S’il a été précocement rangé dans la catégorie de ceux qui n’étaient pas parvenus à tenir toutes leurs promesses, Marc Maron renaissait à partir de septembre 2009 grâce à WTF with Marc Maron, matrice de toutes les balados où des humoristes jasent de choses sérieuses. En juin 2015, le président Obama rendait même visite à l’animateur dans son studio de fortune, aménagé dans son garage.

Mais au-delà de ses prestigieux invités, WTF aura ouvert une fenêtre sur la lente métamorphose de son hôte, dans les veines de qui coulait l’amertume de ne pas avoir connu autant de succès que certains de ses pairs. Les meilleurs épisodes de la balado sont de véritables classes de maître en matière d’écoute, un processus qui, chez Maron, n’est peut-être qu’une manière détournée d’apprendre à être attentif à ses marées intérieures.

Il n’y a aucun doute que ça a fait de moi une meilleure personne de parler aux autres de leurs problèmes, de trouver ce qu’on a en commun. Je n’irais pas jusqu’à dire que je suis aujourd’hui spécialement évolué sur le plan émotif, mais je suis moins prompt à me mettre en colère, parce que je comprends l’impact que ça a sur moi et sur les autres. Être en colère, de toute façon, c’est juste une excuse.

Marc Maron

Il interrompt le début de la question suivante, dans un élan d’anxiété que ses fidèles reconnaîtront immédiatement : « Est-ce que je te donne l’entrevue que tu espérais, ou tu aimerais que j’essaie d’être plus drôle ? »

Se libérer de la peur

Grâce à ses spectacles qui s’apparentent à un long débat entre différentes parties de lui-même, Marc Maron, 58 ans, incarne une conception du stand-up comme lieu de transparence totale. En juin 2020, il recevait à WTF Jerry Seinfeld, un épisode tendu où deux écoles de pensée s’affrontaient, ce dernier étant un orfèvre de la blague parfaitement construite mais qui ne révèle rien, ou si peu, de celui qui l’a écrite.

« Tous les humoristes parlent de choses personnelles. Il y a peut-être juste quelque chose d’un peu plus confrontant dans ce que je fais », pense Maron, qui s’exprime au micro avec témérité, irascibilité et beaucoup d’intransigeance (envers lui-même).

« La mort de ma blonde ou la démence de mon père, ce sont des sujets intimes, mais je pense qu’on peut quand même tous s’y identifier. Sauf que si ma blague échoue, c’est souvent pour des raisons de ton ou de contenu. Je prends un risque. Ce n’est pas comme Jerry, qui déplace un mot ou une phrase pour rendre son segment sur le dentifrice plus efficace. »

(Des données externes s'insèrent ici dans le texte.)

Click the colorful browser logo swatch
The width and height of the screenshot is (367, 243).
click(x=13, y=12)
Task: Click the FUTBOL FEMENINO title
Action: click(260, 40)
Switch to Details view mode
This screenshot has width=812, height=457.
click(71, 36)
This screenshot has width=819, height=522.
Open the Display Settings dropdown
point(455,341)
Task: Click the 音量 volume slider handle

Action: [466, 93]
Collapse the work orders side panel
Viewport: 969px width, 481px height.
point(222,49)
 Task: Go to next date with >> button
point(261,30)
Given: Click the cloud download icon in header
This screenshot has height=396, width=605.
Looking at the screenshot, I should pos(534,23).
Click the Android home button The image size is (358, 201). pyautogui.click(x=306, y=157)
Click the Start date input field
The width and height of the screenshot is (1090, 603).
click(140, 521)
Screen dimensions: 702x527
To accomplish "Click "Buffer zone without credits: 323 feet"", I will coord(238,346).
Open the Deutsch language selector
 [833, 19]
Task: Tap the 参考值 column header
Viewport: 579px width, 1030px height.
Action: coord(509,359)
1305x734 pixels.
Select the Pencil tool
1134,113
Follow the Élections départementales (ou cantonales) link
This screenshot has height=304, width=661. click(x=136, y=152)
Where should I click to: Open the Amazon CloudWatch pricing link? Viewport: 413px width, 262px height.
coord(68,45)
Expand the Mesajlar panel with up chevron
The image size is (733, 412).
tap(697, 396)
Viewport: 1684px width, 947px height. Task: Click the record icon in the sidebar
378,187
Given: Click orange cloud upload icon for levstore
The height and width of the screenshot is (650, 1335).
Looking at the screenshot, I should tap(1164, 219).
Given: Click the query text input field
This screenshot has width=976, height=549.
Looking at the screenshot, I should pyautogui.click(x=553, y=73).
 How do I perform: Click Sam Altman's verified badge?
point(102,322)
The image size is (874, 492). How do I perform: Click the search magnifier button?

Jerry trace une ligne entre deux sortes d’humour, et c’est plutôt ridicule. Il pense que rien ne devrait être en jeu sur scène, qu’il n’y a rien à y apprendre, que tout ce qui compte, c’est le rire, alors que je pense que l’humour peut aussi contribuer à nous élever.

Marc Maron

This May Be the Last Time. Tel est le titre du spectacle que présente Marc Maron ce jeudi et vendredi, moins d’un clin d’œil à une éventuelle retraite qu’à la fin du monde, qu’elle soit précipitée par une autre pandémie, les changements climatiques ou « la montée du fascisme chrétien aux États-Unis ».

« C’est difficile d’apercevoir à l’horizon la fin de notre espèce et d’être enthousiaste à l’idée de faire de l’humour. Mais il y a quelque chose dans le fait de créer des rires à partir de notre désespoir qui est essentiel, si on veut se sentir uni aux autres. Je ne pense pas que ça contribue à régler les problèmes auxquels on fait face, mais l’humour aide à se libérer un instant de cette immense peur. »

This May Be the Last Time, à la salle Claude-Léveillée, les 28 et 29 juillet. Gala de Marc Maron, au Théâtre Maisonneuve, le 30 juillet.